# How do you get RzRecovery?



## halfiedp (Jul 14, 2011)

I've heard a lot of talk about this and am interested in trying it out but I have no clue how to do so...


----------



## BMc08GT (Jun 23, 2011)

halfiedp said:


> I've heard a lot of talk about this and am interested in trying it out but I have no clue how to do so...

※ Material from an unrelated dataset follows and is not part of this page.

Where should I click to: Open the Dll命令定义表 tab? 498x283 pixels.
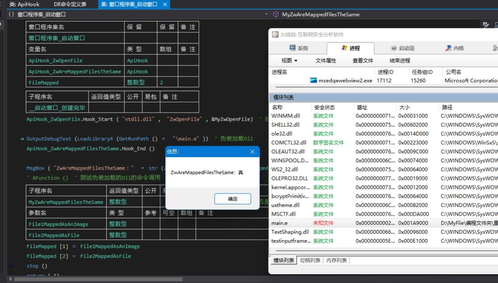coord(69,4)
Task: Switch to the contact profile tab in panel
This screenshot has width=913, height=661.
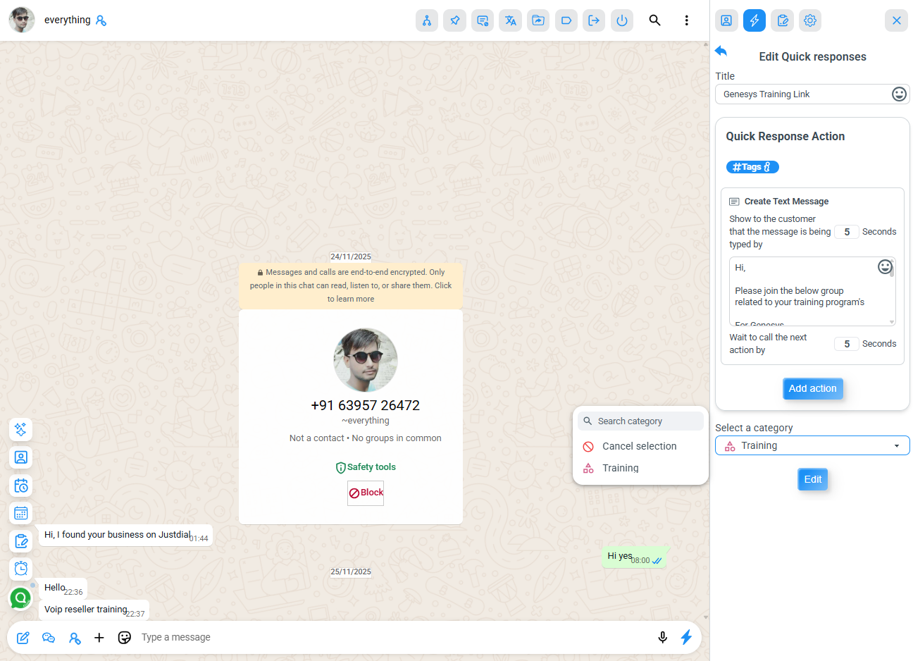Action: 726,20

I have a recovery swap feature in powerboost that will allow You to easily swap between clockwork and RZ.


----------



## halfiedp (Jul 14, 2011)

When I try using powerboost it just says 
swapping current recovery for RzR
[:missing]
[:missing]
[:missing]
[:missing]
Please use Odin aat this time
[:missing]
[:missing]


----------



## cubsfan187 (Jul 17, 2011)

You can check this thread http://rootzwiki.com/forum/323-rzrecovery/ and I think it's post 299 or somewhere around there that the 2.1.3 file for the droidx is posted. And directions are in the same post if I remember correctly.


----------



## halfiedp (Jul 14, 2011)

Any way to get powerboost to work?


----------



## lthown (Sep 21, 2011)

Post 299 sez: get http://rzdroid.com/ftp/recovery/gingerbread/2.1.3/RZR-2.1.3-droidx-runme.zip
Rename it to recovery.zip and copy to /preinstall directory. Enjoy

Only problem, that site is down.


----------